Illu.: ESO/M. Kornmesser

Galaxien wachsen, indem dichte Molekülwolken aus Staub und Gas kollabieren und immer wieder neue Sterne hervorbringen. In großen Galaxien endet die Sternentstehung oft sehr plötzlich – als Ursachen dafür kommen mehrere Prozesse in Frage. Jetzt ist es Astronomen erstmals gelungen, eine ferne Galaxie am Beginn dieses Vorgangs zu beobachten. Wie sie in "Nature Astronomy" berichten, könnte in diesem Fall die Kollision mit einer anderen Galaxie hinter dem Phänomen stecken.

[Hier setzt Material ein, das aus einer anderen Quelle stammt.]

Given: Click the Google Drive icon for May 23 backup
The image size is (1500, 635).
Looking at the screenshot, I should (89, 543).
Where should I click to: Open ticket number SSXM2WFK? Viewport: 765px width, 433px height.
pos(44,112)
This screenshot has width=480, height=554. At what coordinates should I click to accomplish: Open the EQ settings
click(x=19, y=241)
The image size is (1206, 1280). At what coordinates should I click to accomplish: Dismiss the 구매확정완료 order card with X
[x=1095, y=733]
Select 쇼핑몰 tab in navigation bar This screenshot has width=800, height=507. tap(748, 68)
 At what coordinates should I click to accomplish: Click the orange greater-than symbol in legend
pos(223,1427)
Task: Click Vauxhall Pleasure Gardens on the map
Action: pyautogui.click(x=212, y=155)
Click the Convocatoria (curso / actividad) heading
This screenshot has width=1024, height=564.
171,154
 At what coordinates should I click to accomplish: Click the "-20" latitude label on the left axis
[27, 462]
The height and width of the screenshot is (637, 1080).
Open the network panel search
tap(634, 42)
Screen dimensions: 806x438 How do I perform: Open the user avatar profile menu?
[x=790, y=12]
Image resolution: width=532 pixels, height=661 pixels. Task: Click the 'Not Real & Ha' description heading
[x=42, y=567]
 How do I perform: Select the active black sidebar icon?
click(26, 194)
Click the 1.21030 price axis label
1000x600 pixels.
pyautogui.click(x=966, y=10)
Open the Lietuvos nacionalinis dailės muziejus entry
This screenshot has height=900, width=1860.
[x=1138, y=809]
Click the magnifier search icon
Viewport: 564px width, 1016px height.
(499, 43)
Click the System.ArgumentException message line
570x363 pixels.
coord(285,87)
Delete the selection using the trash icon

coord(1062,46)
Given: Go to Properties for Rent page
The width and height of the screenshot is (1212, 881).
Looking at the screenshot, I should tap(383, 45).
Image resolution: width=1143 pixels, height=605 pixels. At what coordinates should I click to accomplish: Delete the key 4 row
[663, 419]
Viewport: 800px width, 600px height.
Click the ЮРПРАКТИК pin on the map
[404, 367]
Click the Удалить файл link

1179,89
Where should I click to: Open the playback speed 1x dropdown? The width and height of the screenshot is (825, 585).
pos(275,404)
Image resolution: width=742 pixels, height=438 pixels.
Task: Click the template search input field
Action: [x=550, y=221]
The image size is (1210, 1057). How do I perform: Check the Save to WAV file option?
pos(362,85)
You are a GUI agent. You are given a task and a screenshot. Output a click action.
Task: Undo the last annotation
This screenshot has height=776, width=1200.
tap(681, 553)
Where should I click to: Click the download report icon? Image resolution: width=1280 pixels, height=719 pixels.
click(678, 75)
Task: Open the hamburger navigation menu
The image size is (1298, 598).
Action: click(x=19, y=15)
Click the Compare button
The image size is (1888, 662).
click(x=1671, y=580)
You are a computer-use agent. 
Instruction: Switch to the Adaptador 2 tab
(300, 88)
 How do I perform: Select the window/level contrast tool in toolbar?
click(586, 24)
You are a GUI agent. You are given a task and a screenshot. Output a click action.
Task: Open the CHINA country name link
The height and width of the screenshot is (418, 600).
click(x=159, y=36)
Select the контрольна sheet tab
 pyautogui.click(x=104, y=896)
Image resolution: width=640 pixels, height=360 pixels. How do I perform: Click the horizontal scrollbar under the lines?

Mithilfe des Atacama Large Millimeter/submillimeter Array (Alma) in Chile nahmen die Wissenschafter die Galaxie ID2299 in den Blick, die neun Milliarden Lichtjahre von uns entfernt ist. Die Beobachtungen zeigten, dass diese Galaxie fast die Hälfte ihres sternbildenden Gases ausstößt – mit einer beeindruckenden Geschwindigkeit: Der Auswurf entspricht etwa 10.000 Sonnenmassen pro Jahr. Da die Galaxie auch sehr schnell Sterne bildet, hunderte Male schneller als unsere Milchstraße, wird das verbleibende Gas rasch verbraucht sein. ID2299 dürfte in "nur" wenigen zehn Millionen Jahren zum Stillstand kommen.

Interstellarer Schweif

"Das ist das erste Mal, dass wir eine massereiche sternbildende Galaxie im fernen Universum beobachtet haben, die im Begriff ist, aufgrund eines gewaltigen kalten Gasauswurfs zu erlöschen", sagte Studienleiterin Annagrazia Puglisi von der Durham University. Verantwortlich für den spektakulären Gasverlust könnte die Kollision zwischen zwei Galaxien sein, aus der schließlich ID2299 hervorging, so Puglisi und Kollegen. Darauf deutet die Verbindung des ausgestoßenen Gases mit einem sogenannten Gezeitenschweif hin.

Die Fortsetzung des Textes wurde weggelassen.